[Work instructions] Below is a set of records. Please retype every one exactly.

[The records]
=======
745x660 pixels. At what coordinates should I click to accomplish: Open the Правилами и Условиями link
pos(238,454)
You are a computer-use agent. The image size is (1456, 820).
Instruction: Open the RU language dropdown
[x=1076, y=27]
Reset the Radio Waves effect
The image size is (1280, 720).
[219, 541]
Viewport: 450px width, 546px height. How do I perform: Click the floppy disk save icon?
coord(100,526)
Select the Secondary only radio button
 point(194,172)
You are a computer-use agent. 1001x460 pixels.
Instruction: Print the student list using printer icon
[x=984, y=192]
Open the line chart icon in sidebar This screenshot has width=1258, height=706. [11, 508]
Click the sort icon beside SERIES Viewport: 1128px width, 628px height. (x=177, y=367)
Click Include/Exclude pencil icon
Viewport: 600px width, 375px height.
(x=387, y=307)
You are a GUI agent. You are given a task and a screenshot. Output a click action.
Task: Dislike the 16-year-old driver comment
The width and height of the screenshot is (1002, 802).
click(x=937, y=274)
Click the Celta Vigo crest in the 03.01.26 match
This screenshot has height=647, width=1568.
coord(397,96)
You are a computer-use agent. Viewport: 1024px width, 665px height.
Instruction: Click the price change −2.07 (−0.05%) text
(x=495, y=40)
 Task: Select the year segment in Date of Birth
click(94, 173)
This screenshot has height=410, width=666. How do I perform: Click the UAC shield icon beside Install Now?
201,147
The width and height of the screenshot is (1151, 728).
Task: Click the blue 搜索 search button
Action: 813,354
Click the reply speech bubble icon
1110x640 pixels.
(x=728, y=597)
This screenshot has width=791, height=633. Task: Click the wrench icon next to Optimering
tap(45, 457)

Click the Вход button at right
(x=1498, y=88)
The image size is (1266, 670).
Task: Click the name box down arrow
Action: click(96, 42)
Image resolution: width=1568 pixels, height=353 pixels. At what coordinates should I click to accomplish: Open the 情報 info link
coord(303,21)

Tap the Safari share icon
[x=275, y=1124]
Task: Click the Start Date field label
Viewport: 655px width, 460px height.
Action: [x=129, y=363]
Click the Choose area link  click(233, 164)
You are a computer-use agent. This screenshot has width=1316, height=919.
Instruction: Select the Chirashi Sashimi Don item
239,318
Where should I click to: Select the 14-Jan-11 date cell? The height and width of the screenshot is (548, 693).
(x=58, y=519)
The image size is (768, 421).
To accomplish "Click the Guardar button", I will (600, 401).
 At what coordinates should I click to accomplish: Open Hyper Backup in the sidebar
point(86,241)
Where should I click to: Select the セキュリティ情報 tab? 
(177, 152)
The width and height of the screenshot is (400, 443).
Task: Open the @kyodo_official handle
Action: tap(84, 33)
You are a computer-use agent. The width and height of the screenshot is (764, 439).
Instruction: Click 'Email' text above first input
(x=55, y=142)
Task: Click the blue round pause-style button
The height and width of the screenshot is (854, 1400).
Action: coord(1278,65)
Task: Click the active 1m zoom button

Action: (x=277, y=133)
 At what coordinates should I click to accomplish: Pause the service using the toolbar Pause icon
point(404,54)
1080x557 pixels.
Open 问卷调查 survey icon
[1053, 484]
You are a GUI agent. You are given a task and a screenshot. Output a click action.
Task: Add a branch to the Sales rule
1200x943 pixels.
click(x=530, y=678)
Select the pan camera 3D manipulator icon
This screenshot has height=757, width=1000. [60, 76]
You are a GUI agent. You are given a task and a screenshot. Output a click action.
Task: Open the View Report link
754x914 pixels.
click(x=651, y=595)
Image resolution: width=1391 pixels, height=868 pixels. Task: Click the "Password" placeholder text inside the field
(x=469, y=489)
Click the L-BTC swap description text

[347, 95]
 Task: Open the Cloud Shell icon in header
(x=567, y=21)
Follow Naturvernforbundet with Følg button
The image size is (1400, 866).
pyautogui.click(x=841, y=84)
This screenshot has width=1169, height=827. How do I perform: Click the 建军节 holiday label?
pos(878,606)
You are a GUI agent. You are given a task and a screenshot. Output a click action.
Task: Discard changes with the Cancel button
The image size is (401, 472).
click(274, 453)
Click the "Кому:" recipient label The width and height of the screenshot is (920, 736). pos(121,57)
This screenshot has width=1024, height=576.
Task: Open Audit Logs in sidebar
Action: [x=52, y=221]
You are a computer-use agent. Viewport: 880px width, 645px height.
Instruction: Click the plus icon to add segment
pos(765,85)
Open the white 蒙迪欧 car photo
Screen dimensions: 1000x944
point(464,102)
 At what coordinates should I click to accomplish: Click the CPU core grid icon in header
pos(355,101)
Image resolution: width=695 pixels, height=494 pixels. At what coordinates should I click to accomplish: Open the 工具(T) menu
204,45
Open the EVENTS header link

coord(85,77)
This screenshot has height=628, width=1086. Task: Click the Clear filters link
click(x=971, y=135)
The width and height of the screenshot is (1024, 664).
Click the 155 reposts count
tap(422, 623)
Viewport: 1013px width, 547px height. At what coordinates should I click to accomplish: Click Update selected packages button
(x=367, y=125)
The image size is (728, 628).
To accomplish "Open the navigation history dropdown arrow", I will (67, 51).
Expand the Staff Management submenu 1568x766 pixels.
=======
[Answer space]
745x660 pixels. At what coordinates should I click to accomplish: Open the Правилами и Условиями link
pos(238,454)
You are a computer-use agent. The image size is (1456, 820).
Instruction: Open the RU language dropdown
[x=1076, y=27]
Reset the Radio Waves effect
The image size is (1280, 720).
[219, 541]
Viewport: 450px width, 546px height. How do I perform: Click the floppy disk save icon?
coord(100,526)
Select the Secondary only radio button
 point(194,172)
You are a computer-use agent. 1001x460 pixels.
Instruction: Print the student list using printer icon
[x=984, y=192]
Open the line chart icon in sidebar This screenshot has width=1258, height=706. [11, 508]
Click the sort icon beside SERIES Viewport: 1128px width, 628px height. (x=177, y=367)
Click Include/Exclude pencil icon
Viewport: 600px width, 375px height.
(x=387, y=307)
You are a GUI agent. You are given a task and a screenshot. Output a click action.
Task: Dislike the 16-year-old driver comment
The width and height of the screenshot is (1002, 802).
click(x=937, y=274)
Click the Celta Vigo crest in the 03.01.26 match
This screenshot has height=647, width=1568.
coord(397,96)
You are a computer-use agent. Viewport: 1024px width, 665px height.
Instruction: Click the price change −2.07 (−0.05%) text
(x=495, y=40)
 Task: Select the year segment in Date of Birth
click(94, 173)
This screenshot has height=410, width=666. How do I perform: Click the UAC shield icon beside Install Now?
201,147
The width and height of the screenshot is (1151, 728).
Task: Click the blue 搜索 search button
Action: 813,354
Click the reply speech bubble icon
1110x640 pixels.
(x=728, y=597)
This screenshot has width=791, height=633. Task: Click the wrench icon next to Optimering
tap(45, 457)

Click the Вход button at right
(x=1498, y=88)
The image size is (1266, 670).
Task: Click the name box down arrow
Action: click(96, 42)
Image resolution: width=1568 pixels, height=353 pixels. At what coordinates should I click to accomplish: Open the 情報 info link
coord(303,21)

Tap the Safari share icon
[x=275, y=1124]
Task: Click the Start Date field label
Viewport: 655px width, 460px height.
Action: [x=129, y=363]
Click the Choose area link  click(233, 164)
You are a computer-use agent. This screenshot has width=1316, height=919.
Instruction: Select the Chirashi Sashimi Don item
239,318
Where should I click to: Select the 14-Jan-11 date cell? The height and width of the screenshot is (548, 693).
(x=58, y=519)
The image size is (768, 421).
To accomplish "Click the Guardar button", I will (600, 401).
 At what coordinates should I click to accomplish: Open Hyper Backup in the sidebar
point(86,241)
Where should I click to: Select the セキュリティ情報 tab? 
(177, 152)
The width and height of the screenshot is (400, 443).
Task: Open the @kyodo_official handle
Action: tap(84, 33)
You are a computer-use agent. The width and height of the screenshot is (764, 439).
Instruction: Click 'Email' text above first input
(x=55, y=142)
Task: Click the blue round pause-style button
The height and width of the screenshot is (854, 1400).
Action: coord(1278,65)
Task: Click the active 1m zoom button

Action: (x=277, y=133)
 At what coordinates should I click to accomplish: Pause the service using the toolbar Pause icon
point(404,54)
1080x557 pixels.
Open 问卷调查 survey icon
[1053, 484]
You are a GUI agent. You are given a task and a screenshot. Output a click action.
Task: Add a branch to the Sales rule
1200x943 pixels.
click(x=530, y=678)
Select the pan camera 3D manipulator icon
This screenshot has height=757, width=1000. [60, 76]
You are a GUI agent. You are given a task and a screenshot. Output a click action.
Task: Open the View Report link
754x914 pixels.
click(x=651, y=595)
Image resolution: width=1391 pixels, height=868 pixels. Task: Click the "Password" placeholder text inside the field
(x=469, y=489)
Click the L-BTC swap description text

[347, 95]
 Task: Open the Cloud Shell icon in header
(x=567, y=21)
Follow Naturvernforbundet with Følg button
The image size is (1400, 866).
pyautogui.click(x=841, y=84)
This screenshot has width=1169, height=827. How do I perform: Click the 建军节 holiday label?
pos(878,606)
You are a GUI agent. You are given a task and a screenshot. Output a click action.
Task: Discard changes with the Cancel button
The image size is (401, 472).
click(274, 453)
Click the "Кому:" recipient label The width and height of the screenshot is (920, 736). pos(121,57)
This screenshot has width=1024, height=576.
Task: Open Audit Logs in sidebar
Action: [x=52, y=221]
You are a computer-use agent. Viewport: 880px width, 645px height.
Instruction: Click the plus icon to add segment
pos(765,85)
Open the white 蒙迪欧 car photo
Screen dimensions: 1000x944
point(464,102)
 At what coordinates should I click to accomplish: Click the CPU core grid icon in header
pos(355,101)
Image resolution: width=695 pixels, height=494 pixels. At what coordinates should I click to accomplish: Open the 工具(T) menu
204,45
Open the EVENTS header link

coord(85,77)
This screenshot has height=628, width=1086. Task: Click the Clear filters link
click(x=971, y=135)
The width and height of the screenshot is (1024, 664).
Click the 155 reposts count
tap(422, 623)
Viewport: 1013px width, 547px height. At what coordinates should I click to accomplish: Click Update selected packages button
(x=367, y=125)
The image size is (728, 628).
To accomplish "Open the navigation history dropdown arrow", I will (67, 51).
Expand the Staff Management submenu 1568x766 pixels.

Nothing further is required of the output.